A montage of the Juba Monitor newspaper and an excerpt from the UN Plan for the Safety of Journalists. The Juba Monitor has had four print runs seized since South Sudan erupted in violence in December 2013.
A montage of the Juba Monitor newspaper and an excerpt from the UN Plan for the Safety of Journalists. The Juba Monitor has had four print runs seized since South Sudan erupted in violence in December 2013.

South Sudan Information Minister Michael Makuei on Monday warned media groups and journalists that they will face harsh punishment if they publish or broadcast interviews with rebels inside South Sudan.

Makuei issued the warning after United Nations-run Miraya FM aired a pre-recorded interview with an official who defected from President Salva Kiir’s administration when South Sudan plunged into crisis in December 2013. He has made similar warnings at least twice in the past, and said the government will punish anyone who ignores the repeated cautions.

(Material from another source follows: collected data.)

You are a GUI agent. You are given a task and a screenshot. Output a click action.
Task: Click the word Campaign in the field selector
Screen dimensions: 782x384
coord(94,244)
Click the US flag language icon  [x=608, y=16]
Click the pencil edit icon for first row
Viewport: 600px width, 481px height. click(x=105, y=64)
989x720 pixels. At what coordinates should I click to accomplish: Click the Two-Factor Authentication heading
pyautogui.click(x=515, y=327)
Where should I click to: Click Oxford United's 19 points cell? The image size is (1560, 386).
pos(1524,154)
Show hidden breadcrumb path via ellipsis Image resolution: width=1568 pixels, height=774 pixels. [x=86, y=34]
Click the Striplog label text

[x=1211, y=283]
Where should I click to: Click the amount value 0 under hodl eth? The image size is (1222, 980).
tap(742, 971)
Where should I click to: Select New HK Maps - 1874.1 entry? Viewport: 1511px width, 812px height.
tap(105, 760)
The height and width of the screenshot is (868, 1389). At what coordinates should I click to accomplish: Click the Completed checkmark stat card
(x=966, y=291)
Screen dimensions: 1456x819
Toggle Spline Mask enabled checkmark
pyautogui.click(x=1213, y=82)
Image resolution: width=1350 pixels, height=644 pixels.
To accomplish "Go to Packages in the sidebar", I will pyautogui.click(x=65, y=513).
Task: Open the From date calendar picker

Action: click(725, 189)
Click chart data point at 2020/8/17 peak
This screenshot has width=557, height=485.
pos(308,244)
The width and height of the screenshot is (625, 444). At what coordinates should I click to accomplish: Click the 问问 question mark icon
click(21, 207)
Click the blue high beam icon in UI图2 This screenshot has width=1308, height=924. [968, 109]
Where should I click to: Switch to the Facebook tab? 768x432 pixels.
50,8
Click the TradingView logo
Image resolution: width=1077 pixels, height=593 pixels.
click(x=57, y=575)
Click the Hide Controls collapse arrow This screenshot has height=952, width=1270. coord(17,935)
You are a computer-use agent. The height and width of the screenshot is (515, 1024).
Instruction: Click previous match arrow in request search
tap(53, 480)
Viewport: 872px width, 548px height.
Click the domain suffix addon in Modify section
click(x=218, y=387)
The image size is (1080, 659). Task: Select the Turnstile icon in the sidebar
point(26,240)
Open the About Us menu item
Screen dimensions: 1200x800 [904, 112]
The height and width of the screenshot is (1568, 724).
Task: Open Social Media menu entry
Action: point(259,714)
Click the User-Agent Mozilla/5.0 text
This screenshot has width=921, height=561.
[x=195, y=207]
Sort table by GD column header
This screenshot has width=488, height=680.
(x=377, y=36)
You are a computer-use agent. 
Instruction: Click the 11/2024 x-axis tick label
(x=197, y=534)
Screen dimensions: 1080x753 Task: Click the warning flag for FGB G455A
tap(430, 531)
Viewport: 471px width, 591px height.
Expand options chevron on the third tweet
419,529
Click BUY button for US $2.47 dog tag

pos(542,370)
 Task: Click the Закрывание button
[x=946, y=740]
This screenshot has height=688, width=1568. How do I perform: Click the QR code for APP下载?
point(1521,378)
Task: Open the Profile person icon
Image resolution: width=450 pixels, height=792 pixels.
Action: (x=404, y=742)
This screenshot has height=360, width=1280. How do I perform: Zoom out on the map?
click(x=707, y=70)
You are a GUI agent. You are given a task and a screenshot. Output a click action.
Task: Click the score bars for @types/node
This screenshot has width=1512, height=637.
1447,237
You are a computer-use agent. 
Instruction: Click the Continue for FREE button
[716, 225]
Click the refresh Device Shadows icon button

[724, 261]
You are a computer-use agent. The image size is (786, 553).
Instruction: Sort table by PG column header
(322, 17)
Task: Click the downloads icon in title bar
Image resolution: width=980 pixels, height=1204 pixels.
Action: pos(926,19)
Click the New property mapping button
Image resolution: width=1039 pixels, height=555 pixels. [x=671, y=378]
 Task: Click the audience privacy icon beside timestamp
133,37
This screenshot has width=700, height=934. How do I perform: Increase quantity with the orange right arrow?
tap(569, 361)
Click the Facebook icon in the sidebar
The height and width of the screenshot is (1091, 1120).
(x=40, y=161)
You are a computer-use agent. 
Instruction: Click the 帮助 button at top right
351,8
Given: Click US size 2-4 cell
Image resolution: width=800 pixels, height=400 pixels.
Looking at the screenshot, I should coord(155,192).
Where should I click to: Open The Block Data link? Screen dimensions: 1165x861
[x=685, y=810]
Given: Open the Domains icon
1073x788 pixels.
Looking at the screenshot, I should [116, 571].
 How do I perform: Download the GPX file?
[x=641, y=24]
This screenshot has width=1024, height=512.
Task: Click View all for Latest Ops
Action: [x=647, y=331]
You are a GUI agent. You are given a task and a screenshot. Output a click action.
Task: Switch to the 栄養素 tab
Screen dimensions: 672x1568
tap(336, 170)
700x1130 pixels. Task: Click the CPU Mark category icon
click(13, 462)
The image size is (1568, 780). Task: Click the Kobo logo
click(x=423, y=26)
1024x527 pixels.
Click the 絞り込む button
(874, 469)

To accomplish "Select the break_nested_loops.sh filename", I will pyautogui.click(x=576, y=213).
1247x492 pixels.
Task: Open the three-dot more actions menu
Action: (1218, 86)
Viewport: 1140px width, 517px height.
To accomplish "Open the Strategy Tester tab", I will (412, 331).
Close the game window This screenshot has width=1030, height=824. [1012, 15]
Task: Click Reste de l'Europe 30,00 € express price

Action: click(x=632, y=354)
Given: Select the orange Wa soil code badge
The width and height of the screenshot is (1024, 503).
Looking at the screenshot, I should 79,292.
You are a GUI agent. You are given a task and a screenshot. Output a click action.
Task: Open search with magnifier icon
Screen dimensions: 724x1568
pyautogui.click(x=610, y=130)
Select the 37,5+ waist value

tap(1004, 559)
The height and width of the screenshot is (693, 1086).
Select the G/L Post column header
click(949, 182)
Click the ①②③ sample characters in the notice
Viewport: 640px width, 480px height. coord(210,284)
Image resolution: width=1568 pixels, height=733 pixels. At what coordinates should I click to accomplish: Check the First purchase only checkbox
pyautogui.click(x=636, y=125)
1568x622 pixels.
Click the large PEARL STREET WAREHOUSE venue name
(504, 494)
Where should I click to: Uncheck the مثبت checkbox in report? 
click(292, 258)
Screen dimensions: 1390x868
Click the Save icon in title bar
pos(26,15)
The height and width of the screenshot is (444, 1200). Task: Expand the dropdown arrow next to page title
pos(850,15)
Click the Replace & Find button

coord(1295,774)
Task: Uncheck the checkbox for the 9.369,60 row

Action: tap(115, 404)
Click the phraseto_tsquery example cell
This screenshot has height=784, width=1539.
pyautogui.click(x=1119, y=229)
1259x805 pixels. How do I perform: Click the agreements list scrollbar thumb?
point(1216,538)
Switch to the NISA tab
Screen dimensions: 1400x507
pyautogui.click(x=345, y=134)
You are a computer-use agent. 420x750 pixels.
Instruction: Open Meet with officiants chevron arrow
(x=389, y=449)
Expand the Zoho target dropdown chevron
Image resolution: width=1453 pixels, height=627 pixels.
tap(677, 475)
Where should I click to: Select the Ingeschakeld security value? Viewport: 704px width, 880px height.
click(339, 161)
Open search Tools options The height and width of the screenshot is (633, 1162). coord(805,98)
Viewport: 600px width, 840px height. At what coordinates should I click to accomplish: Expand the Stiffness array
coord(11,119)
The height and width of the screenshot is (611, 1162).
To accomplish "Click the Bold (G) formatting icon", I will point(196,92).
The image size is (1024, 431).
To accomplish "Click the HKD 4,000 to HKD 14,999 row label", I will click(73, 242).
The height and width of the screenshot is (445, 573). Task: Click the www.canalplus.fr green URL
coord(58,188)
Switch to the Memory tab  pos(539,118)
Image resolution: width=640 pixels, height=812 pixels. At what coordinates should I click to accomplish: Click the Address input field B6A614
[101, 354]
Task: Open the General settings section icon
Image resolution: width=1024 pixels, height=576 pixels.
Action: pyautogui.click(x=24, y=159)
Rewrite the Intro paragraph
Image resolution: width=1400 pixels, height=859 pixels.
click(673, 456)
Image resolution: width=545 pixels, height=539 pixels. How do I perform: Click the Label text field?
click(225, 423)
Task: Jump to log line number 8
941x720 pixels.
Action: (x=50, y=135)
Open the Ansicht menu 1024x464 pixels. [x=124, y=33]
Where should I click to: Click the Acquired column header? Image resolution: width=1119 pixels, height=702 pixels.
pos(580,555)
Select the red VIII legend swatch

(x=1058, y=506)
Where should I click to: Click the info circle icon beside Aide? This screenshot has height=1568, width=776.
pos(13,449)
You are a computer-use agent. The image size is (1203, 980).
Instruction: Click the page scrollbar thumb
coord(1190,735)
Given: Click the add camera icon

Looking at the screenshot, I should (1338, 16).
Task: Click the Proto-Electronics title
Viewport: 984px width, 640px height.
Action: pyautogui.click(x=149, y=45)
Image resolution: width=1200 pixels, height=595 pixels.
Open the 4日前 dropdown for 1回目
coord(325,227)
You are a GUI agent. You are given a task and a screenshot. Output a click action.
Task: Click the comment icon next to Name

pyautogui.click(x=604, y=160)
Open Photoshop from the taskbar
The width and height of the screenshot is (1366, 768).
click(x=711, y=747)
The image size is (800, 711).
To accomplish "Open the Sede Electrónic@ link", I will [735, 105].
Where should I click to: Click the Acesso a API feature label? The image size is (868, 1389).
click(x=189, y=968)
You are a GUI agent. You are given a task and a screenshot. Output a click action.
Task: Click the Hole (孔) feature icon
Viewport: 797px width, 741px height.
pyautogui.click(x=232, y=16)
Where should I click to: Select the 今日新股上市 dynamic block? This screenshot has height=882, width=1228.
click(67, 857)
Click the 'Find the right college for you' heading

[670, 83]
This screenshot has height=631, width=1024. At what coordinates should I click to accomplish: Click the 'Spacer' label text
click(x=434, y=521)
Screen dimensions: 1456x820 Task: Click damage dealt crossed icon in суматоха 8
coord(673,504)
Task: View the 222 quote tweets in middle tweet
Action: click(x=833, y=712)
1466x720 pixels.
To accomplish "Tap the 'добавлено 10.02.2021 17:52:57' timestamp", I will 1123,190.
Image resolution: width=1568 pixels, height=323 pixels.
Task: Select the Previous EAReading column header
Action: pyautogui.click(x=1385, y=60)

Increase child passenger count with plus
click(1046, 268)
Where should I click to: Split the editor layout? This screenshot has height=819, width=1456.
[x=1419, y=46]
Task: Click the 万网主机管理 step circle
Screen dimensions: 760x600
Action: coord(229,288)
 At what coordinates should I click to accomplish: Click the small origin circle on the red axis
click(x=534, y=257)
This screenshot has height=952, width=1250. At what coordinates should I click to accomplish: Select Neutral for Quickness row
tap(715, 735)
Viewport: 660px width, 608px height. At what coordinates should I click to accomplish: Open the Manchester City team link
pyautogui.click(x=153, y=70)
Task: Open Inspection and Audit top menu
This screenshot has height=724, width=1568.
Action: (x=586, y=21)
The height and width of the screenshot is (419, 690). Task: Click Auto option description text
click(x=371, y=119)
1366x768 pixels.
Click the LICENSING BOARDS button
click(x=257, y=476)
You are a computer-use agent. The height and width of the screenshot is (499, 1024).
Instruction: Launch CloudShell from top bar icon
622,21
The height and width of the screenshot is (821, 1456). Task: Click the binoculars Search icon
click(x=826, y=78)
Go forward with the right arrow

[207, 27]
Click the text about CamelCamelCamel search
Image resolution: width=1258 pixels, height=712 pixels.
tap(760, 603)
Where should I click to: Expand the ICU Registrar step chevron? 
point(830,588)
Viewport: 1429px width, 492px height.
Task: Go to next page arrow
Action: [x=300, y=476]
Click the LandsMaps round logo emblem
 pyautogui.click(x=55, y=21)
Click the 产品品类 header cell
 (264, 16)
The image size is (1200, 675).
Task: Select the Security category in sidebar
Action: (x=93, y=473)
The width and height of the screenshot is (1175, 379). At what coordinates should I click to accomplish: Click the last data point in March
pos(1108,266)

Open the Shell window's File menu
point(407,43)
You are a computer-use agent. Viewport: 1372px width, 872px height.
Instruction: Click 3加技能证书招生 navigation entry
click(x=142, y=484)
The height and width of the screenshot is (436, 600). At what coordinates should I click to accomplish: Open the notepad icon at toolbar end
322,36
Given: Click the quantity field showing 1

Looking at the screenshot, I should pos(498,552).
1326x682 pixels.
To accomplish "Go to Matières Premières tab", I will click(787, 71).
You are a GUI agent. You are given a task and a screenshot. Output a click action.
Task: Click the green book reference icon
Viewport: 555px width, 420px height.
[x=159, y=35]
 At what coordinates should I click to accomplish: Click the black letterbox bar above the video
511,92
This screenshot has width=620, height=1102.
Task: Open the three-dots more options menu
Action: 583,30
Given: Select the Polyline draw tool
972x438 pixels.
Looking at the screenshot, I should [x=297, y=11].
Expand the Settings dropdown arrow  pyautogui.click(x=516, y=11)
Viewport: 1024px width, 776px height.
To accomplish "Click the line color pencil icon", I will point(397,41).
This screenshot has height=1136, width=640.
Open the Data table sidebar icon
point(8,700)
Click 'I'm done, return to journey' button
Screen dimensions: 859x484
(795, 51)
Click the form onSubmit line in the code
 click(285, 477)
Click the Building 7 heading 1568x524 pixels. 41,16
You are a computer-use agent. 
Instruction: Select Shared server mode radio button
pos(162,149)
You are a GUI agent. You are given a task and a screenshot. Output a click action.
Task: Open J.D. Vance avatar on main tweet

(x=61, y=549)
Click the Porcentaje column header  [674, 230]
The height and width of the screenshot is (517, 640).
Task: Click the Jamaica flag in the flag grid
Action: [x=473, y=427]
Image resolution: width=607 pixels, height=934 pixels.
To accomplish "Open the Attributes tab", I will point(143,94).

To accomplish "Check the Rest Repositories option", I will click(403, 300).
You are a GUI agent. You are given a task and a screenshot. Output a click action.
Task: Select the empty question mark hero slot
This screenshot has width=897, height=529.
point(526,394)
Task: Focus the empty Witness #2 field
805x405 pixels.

"We are shutting media houses down if you interview any rebel here to disseminate his or her plans and policies within South Sudan," he said. "It has never happened anywhere in the world where you find views of the rebels being disseminated by media houses inside the country.”

Makuei also repeated something he said last year when he first made the warning – that journalists who publish or broadcast interviews with the armed opposition are agitators and rebels themselves. He said they will suffer the consequences of their actions.

We are shutting media houses down if you interview any rebel here to disseminate his or her plans and policies within South Sudan.
Information Minister Michael Makuei

“If you can go as far as interviewing the rebels to come and disseminate their filthy ideas to the people and poison their minds, that is negative agitation. You either join them or else we put you where you will not be talking,” he said.

Media rights eroding

Journalists and rights groups have said there were some limits on free speech in South Sudan before the conflict, but media rights have been further eroded since the crisis began. Several media houses have been closed, newspapers have had their entire print runs seized, and journalists have been arrested or detained. Several have been detained this month.

In August, the Committee to Protect Journalists (CPJ) said it knew of "...at least 10 cases -- and there are probably many more -- where journalists are harassed or threatened with arrest for their reporting."

"It goes along with this notion that some of the authorities want journalists not to cover the conflict or at least cover only their side of the conflict," CPJ East Africa representative, Tom Rhodes, said.

The crackdown on the media comes in spite of new media laws that were passed last year, and which are supposed to ensure access to information and provide journalists with the protection they need if they are arrested over a story they have reported.